Am 26. Okt. 1905 brach ein Aufstand aus in den Kasernen von Kronstadt; am nächsten Tag wurde er von den Truppen des Zaren niedergeschlagen. Sofort gab es eine breite Protestbewegung in den Petersburger Fabriken, die von dem Sowjet in die Wege geleitet wurde. Die Bewegung brach jedoch auf dem Hintergrund des allgemeinen Zurückweichens der Kämpfe in Rußland aus, und sie blieb auf die Petersburger Gegend beschränkt.
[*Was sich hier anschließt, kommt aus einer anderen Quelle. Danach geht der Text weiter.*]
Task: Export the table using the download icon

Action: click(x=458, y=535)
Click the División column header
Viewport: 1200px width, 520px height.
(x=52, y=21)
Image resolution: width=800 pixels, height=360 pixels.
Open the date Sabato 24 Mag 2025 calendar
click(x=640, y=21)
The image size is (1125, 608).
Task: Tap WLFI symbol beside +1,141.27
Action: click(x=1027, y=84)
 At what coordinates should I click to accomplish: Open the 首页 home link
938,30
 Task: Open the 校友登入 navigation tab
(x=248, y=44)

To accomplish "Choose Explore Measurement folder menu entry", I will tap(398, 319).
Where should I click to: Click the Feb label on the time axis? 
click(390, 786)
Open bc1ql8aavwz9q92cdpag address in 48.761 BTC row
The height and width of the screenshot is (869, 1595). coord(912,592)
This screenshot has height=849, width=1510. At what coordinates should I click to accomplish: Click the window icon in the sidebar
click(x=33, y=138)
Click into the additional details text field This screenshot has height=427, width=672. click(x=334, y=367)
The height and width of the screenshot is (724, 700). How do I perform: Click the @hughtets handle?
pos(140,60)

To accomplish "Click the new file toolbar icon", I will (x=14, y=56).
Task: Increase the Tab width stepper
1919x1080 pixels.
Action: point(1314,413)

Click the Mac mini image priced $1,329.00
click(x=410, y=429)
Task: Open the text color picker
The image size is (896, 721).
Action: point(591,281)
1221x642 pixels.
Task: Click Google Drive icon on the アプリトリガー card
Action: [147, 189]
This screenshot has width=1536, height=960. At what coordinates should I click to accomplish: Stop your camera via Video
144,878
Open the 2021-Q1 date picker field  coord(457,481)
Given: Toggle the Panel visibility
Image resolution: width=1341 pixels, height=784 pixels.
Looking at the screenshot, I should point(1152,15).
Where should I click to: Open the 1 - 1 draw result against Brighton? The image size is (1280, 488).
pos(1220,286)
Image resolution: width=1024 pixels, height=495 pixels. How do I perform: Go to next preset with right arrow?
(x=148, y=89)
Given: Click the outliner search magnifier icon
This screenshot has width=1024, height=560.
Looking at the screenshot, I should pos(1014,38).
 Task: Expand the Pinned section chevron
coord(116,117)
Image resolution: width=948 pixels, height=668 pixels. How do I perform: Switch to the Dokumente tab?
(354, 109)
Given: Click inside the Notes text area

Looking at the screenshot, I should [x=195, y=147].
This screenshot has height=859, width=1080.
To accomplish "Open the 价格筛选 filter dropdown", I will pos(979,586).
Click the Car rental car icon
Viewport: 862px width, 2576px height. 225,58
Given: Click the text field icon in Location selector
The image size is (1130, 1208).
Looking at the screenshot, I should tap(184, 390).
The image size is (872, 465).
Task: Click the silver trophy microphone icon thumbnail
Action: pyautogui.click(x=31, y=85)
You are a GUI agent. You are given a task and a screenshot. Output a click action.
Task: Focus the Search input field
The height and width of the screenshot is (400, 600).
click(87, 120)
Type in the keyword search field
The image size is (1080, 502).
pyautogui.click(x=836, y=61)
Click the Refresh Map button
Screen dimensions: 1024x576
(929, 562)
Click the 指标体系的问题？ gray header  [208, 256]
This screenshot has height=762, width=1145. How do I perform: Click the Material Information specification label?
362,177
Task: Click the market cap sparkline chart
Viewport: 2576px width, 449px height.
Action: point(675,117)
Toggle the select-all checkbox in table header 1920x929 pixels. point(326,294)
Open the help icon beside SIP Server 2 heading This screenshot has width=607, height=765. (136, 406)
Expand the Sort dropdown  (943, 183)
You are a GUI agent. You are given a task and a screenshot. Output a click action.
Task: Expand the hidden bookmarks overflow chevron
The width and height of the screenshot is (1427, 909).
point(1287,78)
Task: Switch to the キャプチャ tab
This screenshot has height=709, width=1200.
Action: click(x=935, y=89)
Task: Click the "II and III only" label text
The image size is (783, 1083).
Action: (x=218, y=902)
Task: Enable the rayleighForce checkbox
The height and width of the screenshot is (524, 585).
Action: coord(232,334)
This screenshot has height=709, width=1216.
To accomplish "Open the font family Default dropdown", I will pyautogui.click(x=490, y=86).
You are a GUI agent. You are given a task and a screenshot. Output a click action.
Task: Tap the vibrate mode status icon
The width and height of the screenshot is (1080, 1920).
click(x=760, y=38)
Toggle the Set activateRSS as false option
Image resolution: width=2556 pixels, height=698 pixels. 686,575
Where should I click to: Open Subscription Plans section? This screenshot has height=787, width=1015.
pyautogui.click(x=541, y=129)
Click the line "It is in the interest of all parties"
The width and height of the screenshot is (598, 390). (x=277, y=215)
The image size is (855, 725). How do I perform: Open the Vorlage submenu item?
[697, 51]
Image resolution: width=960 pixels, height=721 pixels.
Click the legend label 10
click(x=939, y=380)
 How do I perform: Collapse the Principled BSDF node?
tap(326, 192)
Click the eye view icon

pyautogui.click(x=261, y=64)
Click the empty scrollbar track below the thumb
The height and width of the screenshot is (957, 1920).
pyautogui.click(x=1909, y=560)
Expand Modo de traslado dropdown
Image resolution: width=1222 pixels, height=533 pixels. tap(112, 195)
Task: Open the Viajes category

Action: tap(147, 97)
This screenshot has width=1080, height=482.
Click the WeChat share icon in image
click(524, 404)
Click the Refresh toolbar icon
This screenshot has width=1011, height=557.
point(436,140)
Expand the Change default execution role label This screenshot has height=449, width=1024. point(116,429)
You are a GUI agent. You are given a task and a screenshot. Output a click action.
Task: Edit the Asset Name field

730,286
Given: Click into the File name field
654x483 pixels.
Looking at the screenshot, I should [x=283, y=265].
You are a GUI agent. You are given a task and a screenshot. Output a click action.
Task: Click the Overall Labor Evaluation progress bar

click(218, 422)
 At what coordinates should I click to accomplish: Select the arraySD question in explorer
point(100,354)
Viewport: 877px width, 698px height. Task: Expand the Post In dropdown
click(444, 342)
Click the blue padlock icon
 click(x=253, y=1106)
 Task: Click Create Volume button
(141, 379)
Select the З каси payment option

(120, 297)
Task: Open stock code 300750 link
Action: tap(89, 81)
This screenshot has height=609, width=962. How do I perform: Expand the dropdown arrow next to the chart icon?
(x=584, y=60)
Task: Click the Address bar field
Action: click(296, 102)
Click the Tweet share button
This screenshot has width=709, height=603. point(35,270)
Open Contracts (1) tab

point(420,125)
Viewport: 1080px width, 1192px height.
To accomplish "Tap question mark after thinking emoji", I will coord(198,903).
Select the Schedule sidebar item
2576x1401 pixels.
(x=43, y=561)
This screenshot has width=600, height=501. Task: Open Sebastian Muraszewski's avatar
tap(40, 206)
In Anbetracht der Schwierigkeit, den Streik auszudehnen, rief der Sowjet zur Wiederaufnahme der Arbeit am Ende der Woche auf, weil er begriffen hatte, daß die Fortführung des Streiks unter den Bedingungen der Isolierung nur zur Demoralisierung der Petersburger Arbeiter führen würde. So kann die Fähigkeit des Proletariats, seinen Kampf zu verstärken, ebenfalls von seiner Fähigkeit abhängen, einen Rückzug anzutreten, wenn die Bedingungen für eine sofortige Offensive nicht reif genug sind. Der Petersburger Sowjet brachte dies folgendermaßen zum Ausdruck: ‘Wir fürchten weder die Schlachten noch die Niederlagen. Niederlagen sind für uns Schritte, die uns zum Sieg führen... Für jede Schlacht suchen wir die besten Bedingungen. Die Zeit arbeitet für uns, und wir haben keinen Grund etwas zu überstürzen... Alle Vorteile sind auf unserer Seite, denn morgen, Genossen, werden wir stärker sein als heute, und übermorgen stärker als morgen! Wir sollten jetzt den Streik abbrechen... und alle unsere Kräfte darauf konzentrieren, das zu schaffen und zu verstärken, was wir jetzt am meisten brauchen: Organisation und noch mal Organisation. Vergeßt nicht, daß wir in der Stunde der Entscheidung nur auf uns selbst zählen können’ (Rede des Berichterstatters vor dem Exekutivkomitee des Sowjets auf der Sitzung vom 5. Nov. 1905).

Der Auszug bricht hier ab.